Pixel coordinate grounding data:
....

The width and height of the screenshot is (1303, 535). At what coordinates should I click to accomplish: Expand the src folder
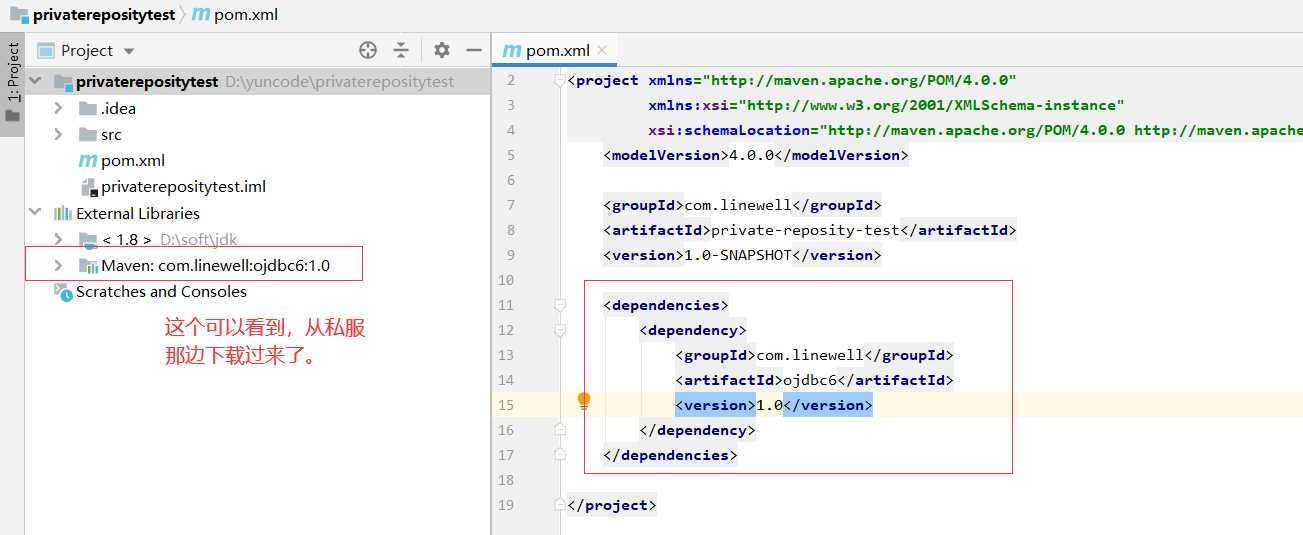58,134
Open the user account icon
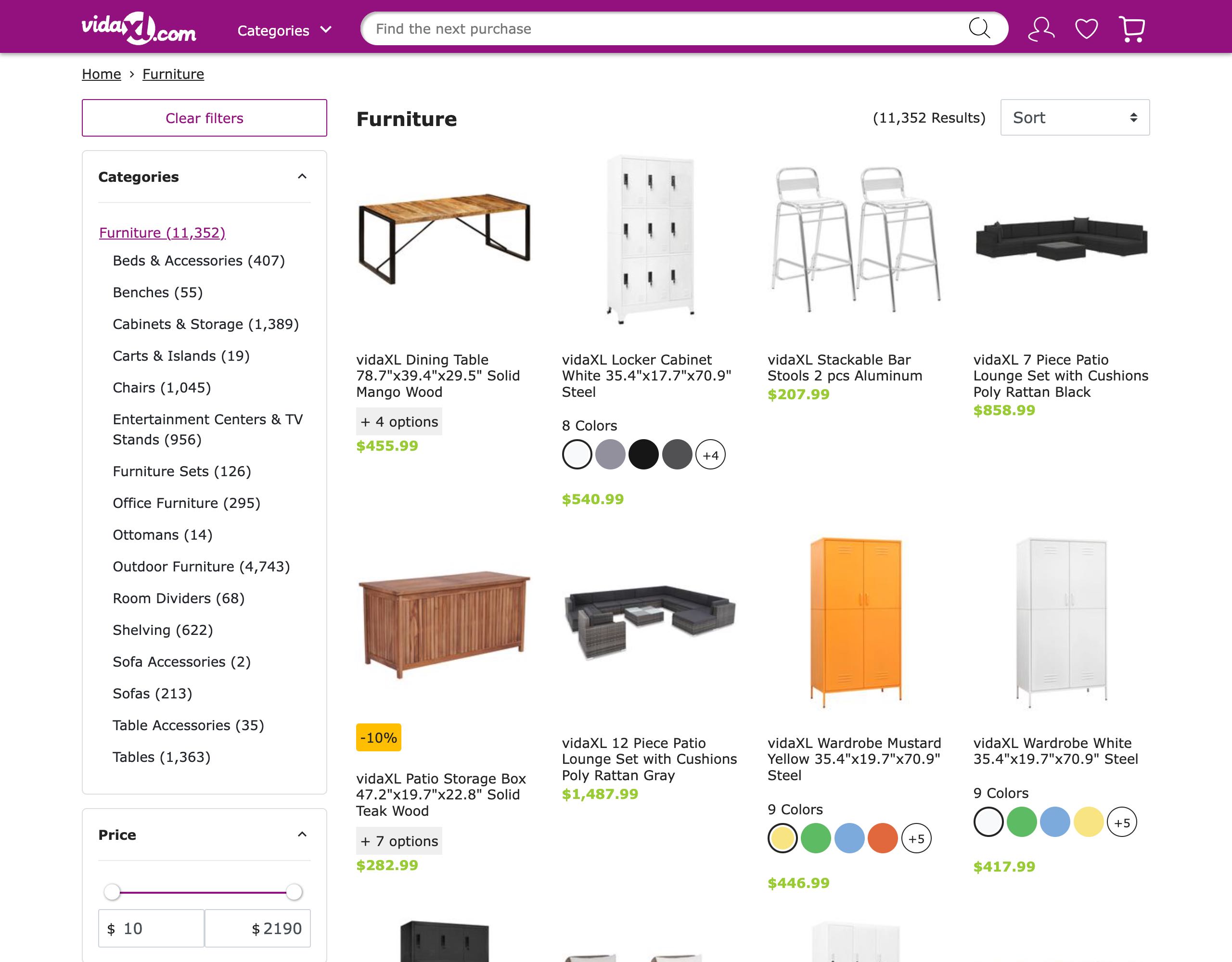Screen dimensions: 1232x962 point(1041,29)
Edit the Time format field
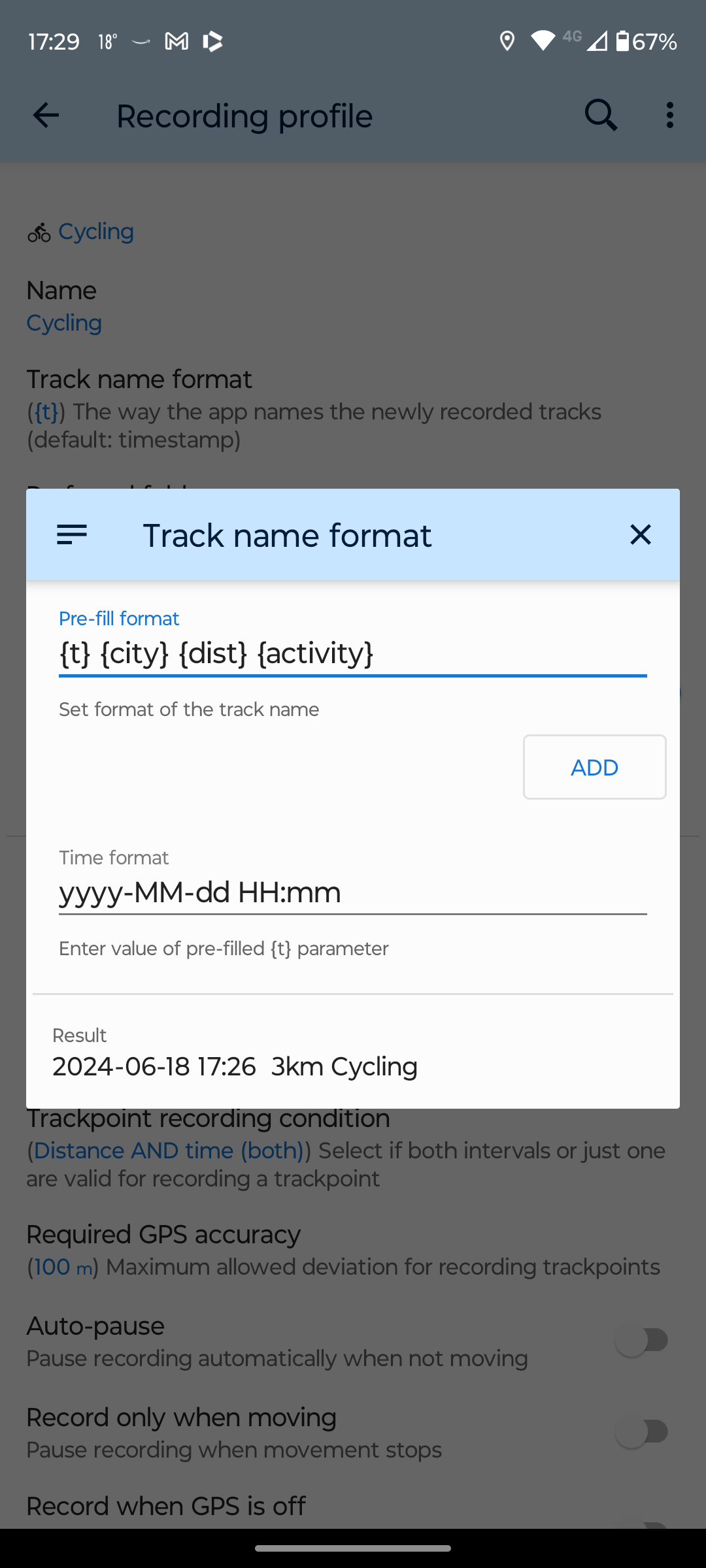This screenshot has height=1568, width=706. coord(352,892)
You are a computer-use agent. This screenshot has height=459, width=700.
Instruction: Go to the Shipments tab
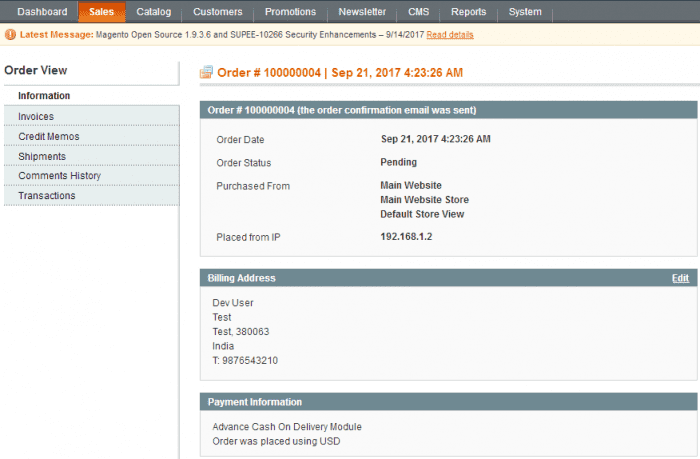point(42,156)
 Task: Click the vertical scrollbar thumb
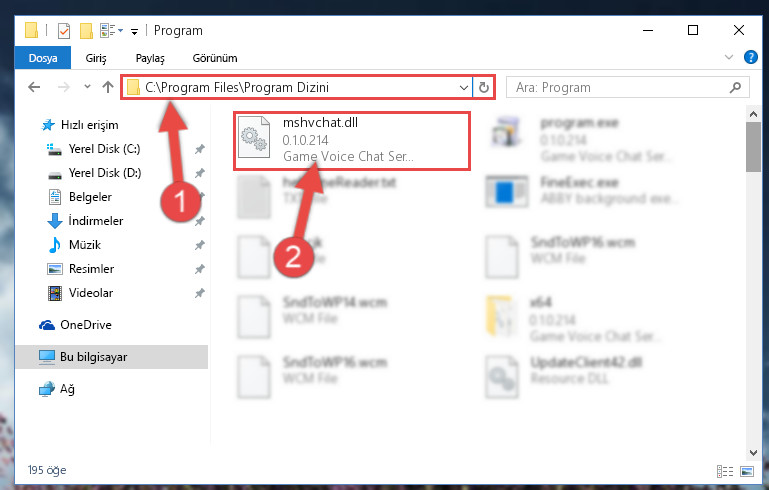click(x=753, y=147)
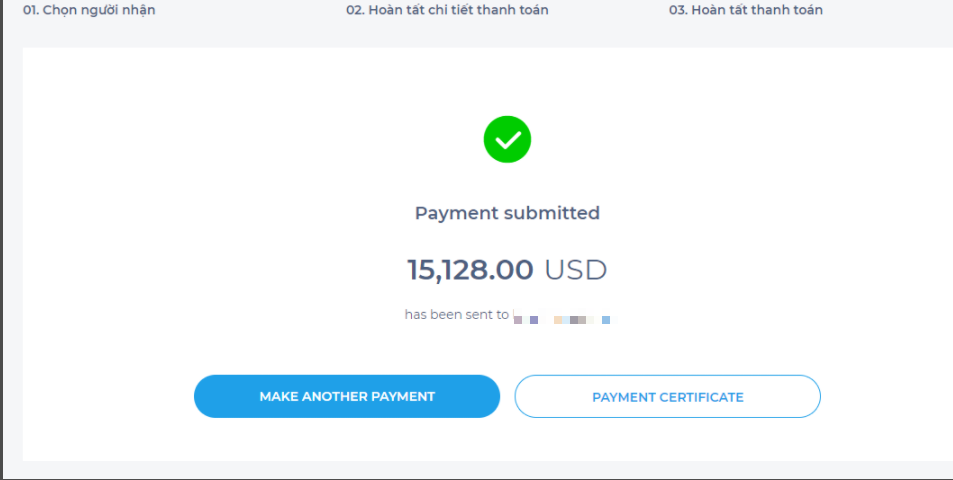Image resolution: width=953 pixels, height=480 pixels.
Task: Click the "02." step number prefix
Action: pos(355,10)
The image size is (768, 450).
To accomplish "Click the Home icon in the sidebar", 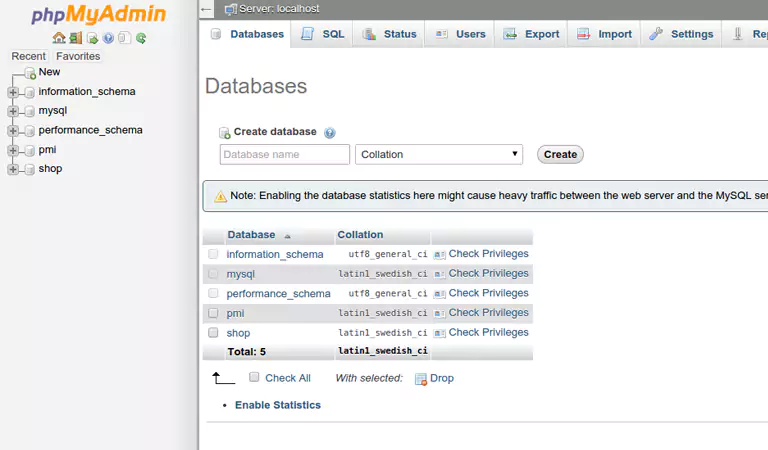I will (x=59, y=38).
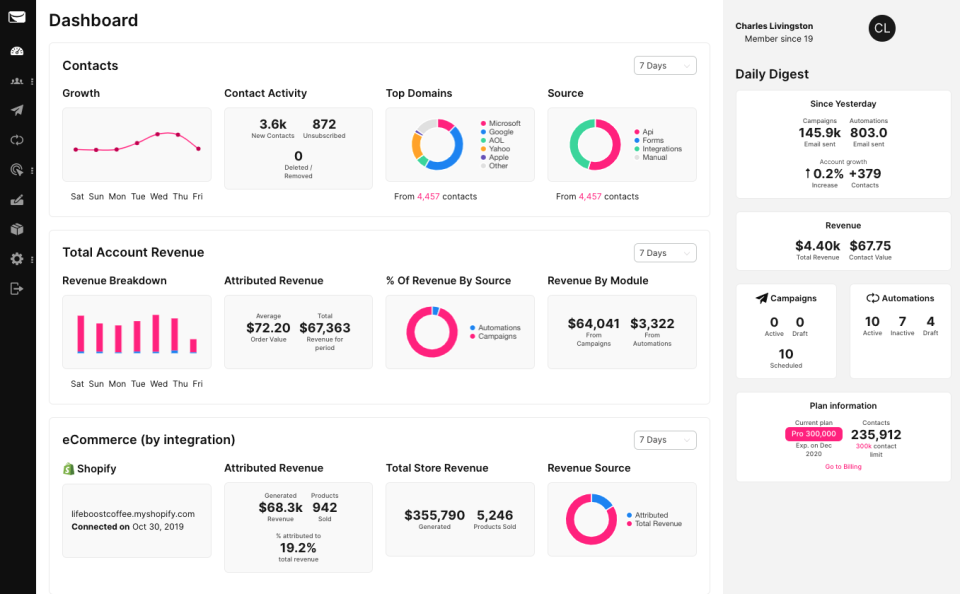
Task: Open Settings gear in the sidebar
Action: click(15, 258)
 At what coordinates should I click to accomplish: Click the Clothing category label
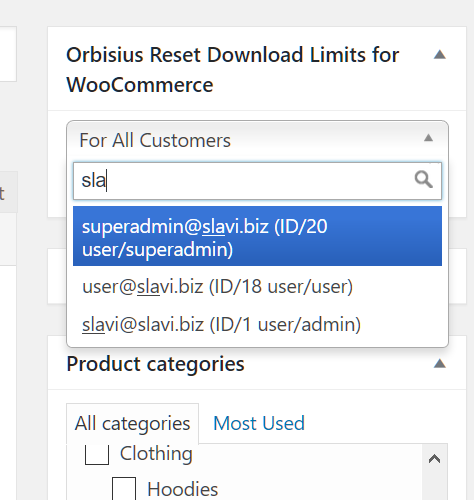click(x=156, y=454)
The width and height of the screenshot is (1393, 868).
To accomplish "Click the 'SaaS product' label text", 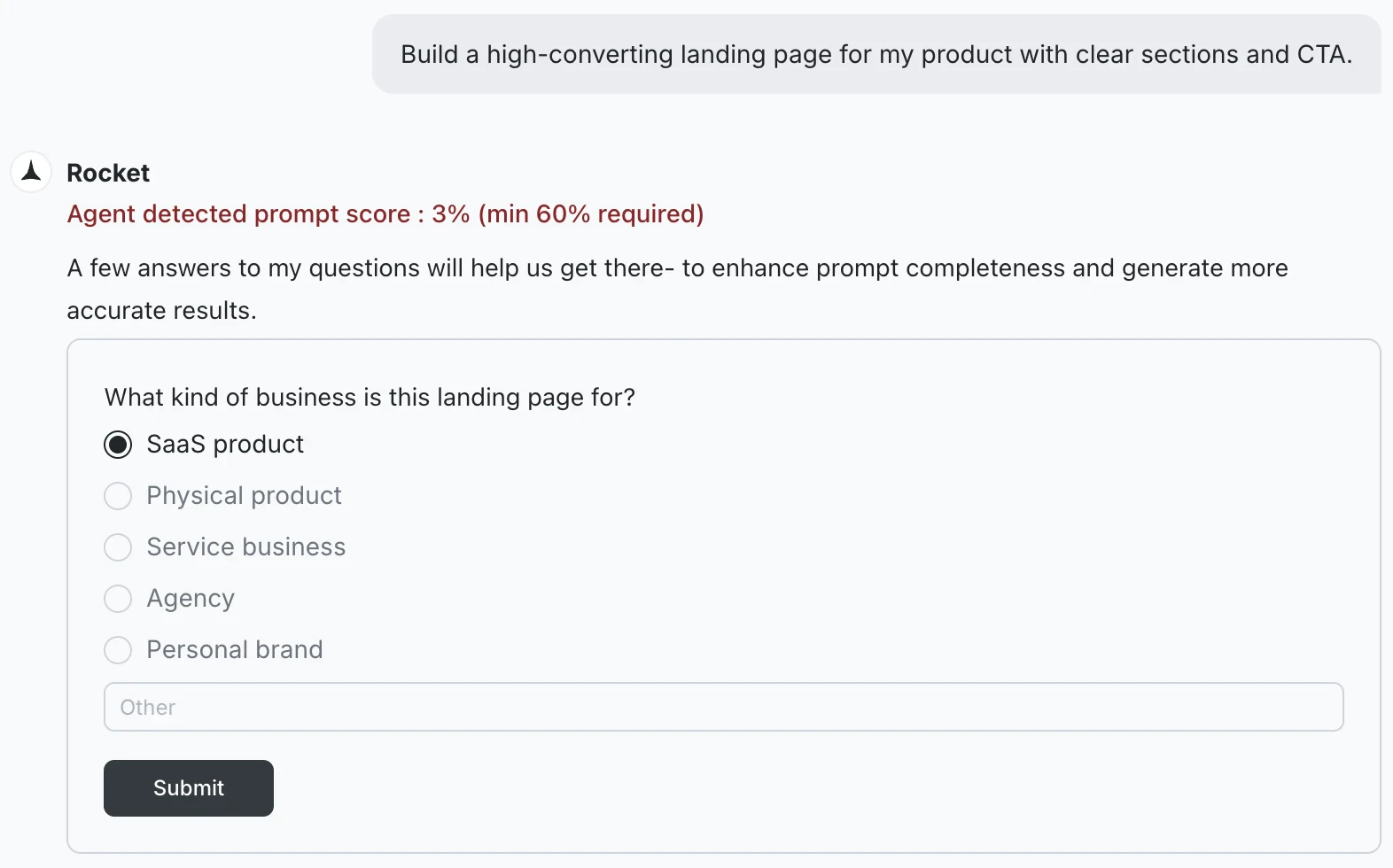I will [x=224, y=444].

....

Leave out the images and write out the lines above exactly, from the one with "You are a computer-use" up to and including the one with "The image size is (768, 450).".

• **SOLUTION FOR THIS PROBLEM**:
You are a computer-use agent. This screenshot has height=459, width=700.
Instruction: Go to the Shipments tab
point(42,156)
 Task: Click the vertical scrollbar thumb
click(x=753, y=147)
Image resolution: width=953 pixels, height=480 pixels.
Task: Click the "02." step number prefix
Action: pos(355,10)
The image size is (768, 450).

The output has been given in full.